Here is the output of running ant hadoop-log-analyzer from the command line (edited for readability by removing dates from the logs).

 1
 2
 3
 4
 5
 6
 7
 8
 9
10
11
12
13
14
15
16
17
18
19
20
21
22
23
24
25
26
27
28
29
30
31
32
33
34
35
36
37
38
39
40
41
hadoop-log-analyzer:
     [exec] jvm.JvmMetrics: Initializing JVM Metrics with \
       processName=JobTracker, sessionId=
     [exec] mapred.FileInputFormat: Total input paths to process : 5
     [exec] mapred.JobClient: Running job: job_local_1
     [exec] mapred.MapTask: numReduceTasks: 1
     [exec] mapred.LocalJobRunner: \
       file:~/myapp/src/main/resources/access_logs/access_log.3:0+118794
     [exec] mapred.TaskRunner: Task 'map_0000' done.
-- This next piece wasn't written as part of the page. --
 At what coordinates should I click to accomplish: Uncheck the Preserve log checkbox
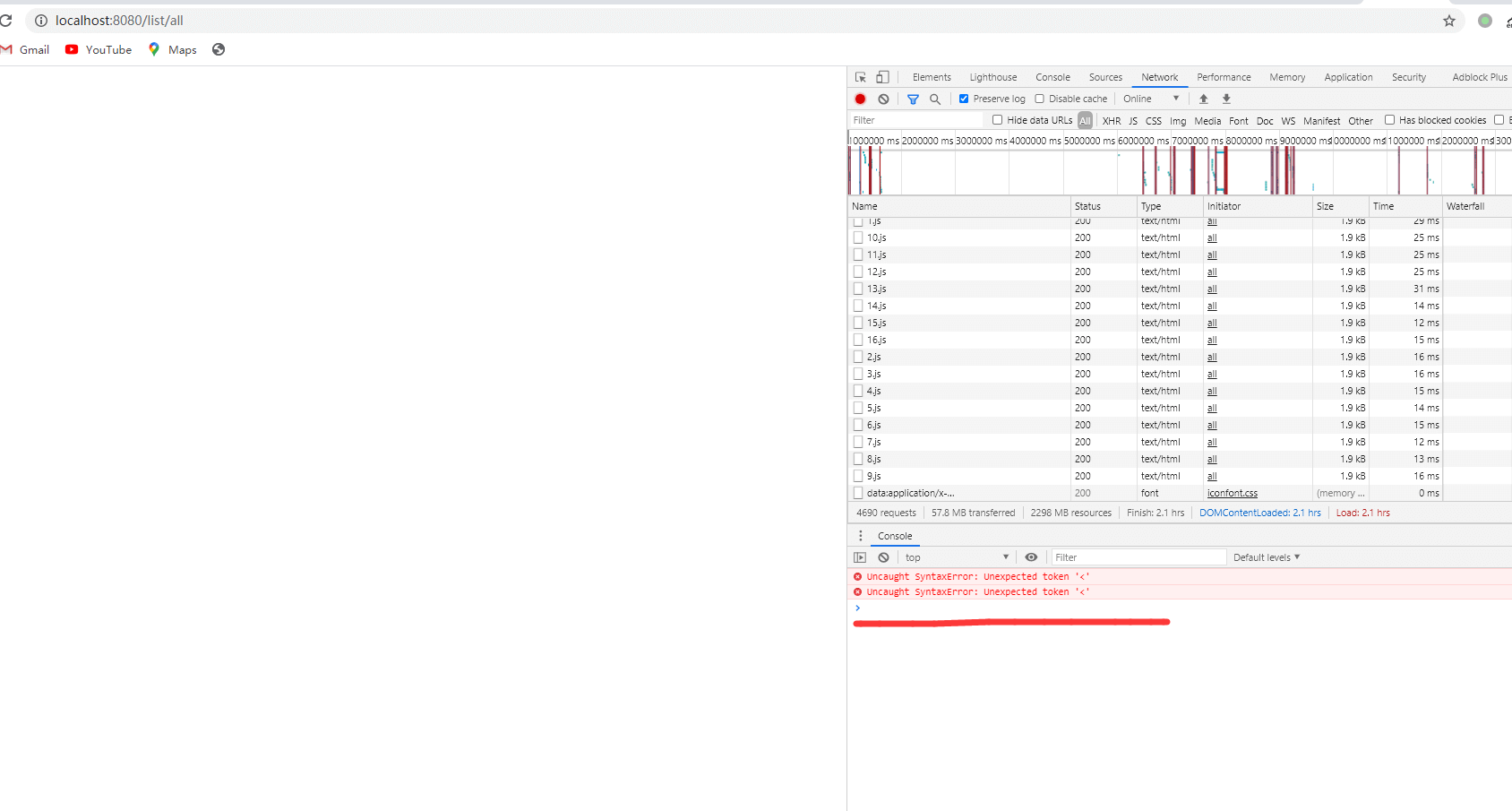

     [exec] mapred.MapTask: numReduceTasks: 1
     [exec] mapred.LocalJobRunner: \
       file:~/myapp/src/main/resources/access_logs/access_log.4:0+3811
     [exec] mapred.TaskRunner: Task 'map_0001' done.
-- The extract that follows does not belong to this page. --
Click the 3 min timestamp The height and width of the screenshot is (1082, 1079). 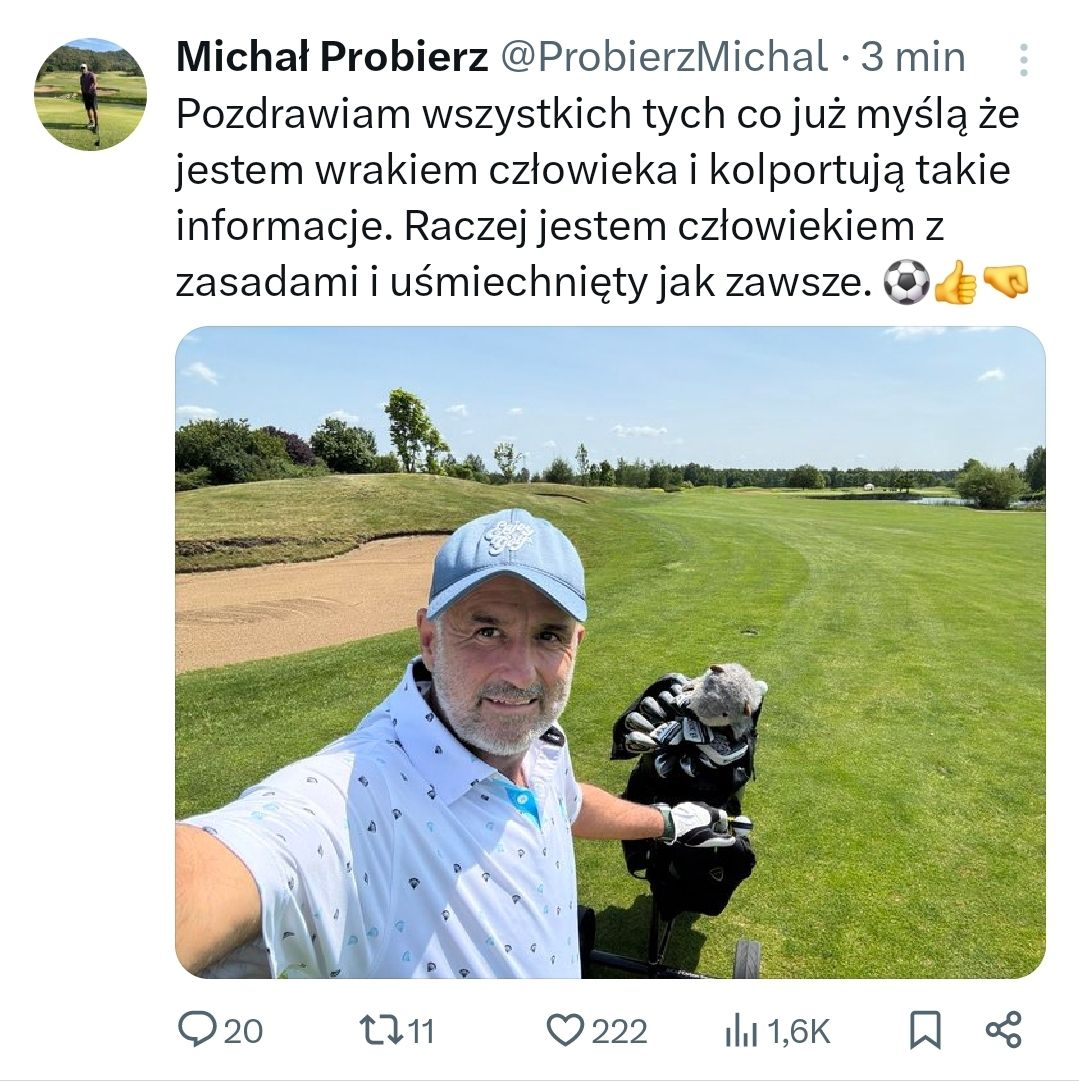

     [exec] mapred.MapTask: numReduceTasks: 1
     [exec] mapred.LocalJobRunner: \
       file:~/myapp/src/main/resources/access_logs/access_log:0+446816
     [exec] mapred.TaskRunner: Task 'map_0002' done.
     [exec] mapred.MapTask: numReduceTasks: 1
     [exec] mapred.LocalJobRunner: \
       file:~/myapp/src/main/resources/access_logs/access_log.2:0+99752
     [exec] mapred.TaskRunner: Task 'map_0003' done.
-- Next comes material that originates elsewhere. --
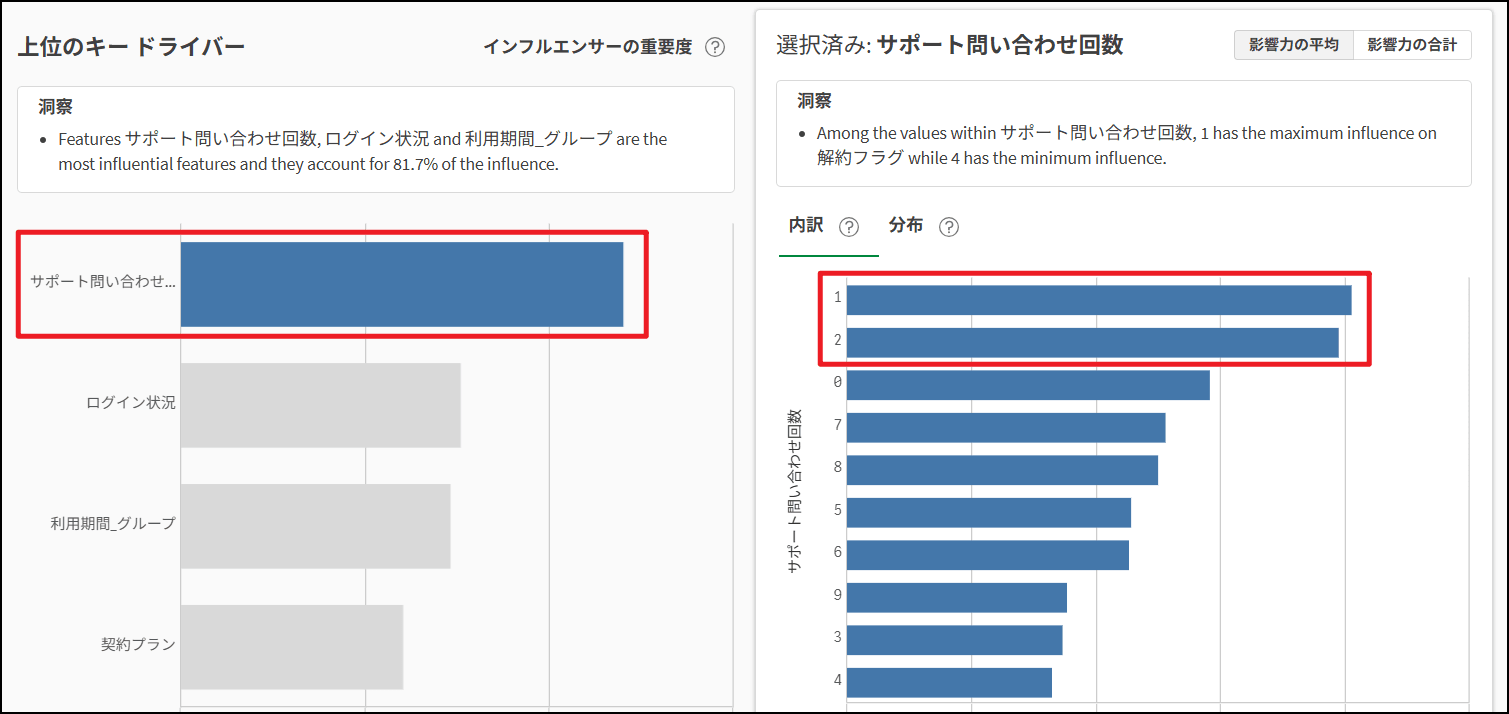Switch to 影響力の合計 view
1509x714 pixels.
click(1412, 45)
     [exec] mapred.MapTask: numReduceTasks: 1
     [exec] mapred.LocalJobRunner: \
       file:~/myapp/src/main/resources/access_logs/access_log.1:0+36810
     [exec] mapred.TaskRunner: Task 'map_0004' done.
     [exec] mapred.LocalJobRunner: reduce > reduce
     [exec] mapred.TaskRunner: Task 'reduce_mglk8q' done.
     [exec] mapred.TaskRunner: Saved output of task \
       'reduce_mglk8q' to file:~/myapp/src/main/resources/access_log_outputs
     [exec] mapred.JobClient: Job complete: job_local_1
     [exec] mapred.JobClient: Counters: 9
     [exec] mapred.JobClient:   Map-Reduce Framework
     [exec] mapred.JobClient:     Map input records=2661
     [exec] mapred.JobClient:     Map output records=186
     [exec] mapred.JobClient:     Map input bytes=705983
     [exec] mapred.JobClient:     Map output bytes=3381
     [exec] mapred.JobClient:     Combine input records=186
     [exec] mapred.JobClient:     Combine output records=34
     [exec] mapred.JobClient:     Reduce input groups=31
     [exec] mapred.JobClient:     Reduce input records=34
     [exec] mapred.JobClient:     Reduce output records=31

Output is in the output directory in a file called part-0000, and here are a few lines from it to show what it looks like. In a full clustered system, we would be able to use the Partitioner to partition the pairs and the singletons into two Reducers so they will be distinct chunks.

1
2
3
4
5
6
7
8
9
asthma  6
breast  7
breast,cancer   7
cancer  18
diabetes        3
diaries 1
diaries,headache        1
disease 6
...

So thats pretty much it. The MapReduce style is a very powerful mechanism that allows average developers with domain expertise to write code that can be run within a framework, such as Hadoop, on large clusters to parallelize the computation. So its worth knowing, especially if you need to write batch programs that run on large data sets. I believe that I now understand enough about Hadoop to be able to use it effectively, and have reached a stage where I can pick up what I don't know. I hope this article has helped you in a similar way as well.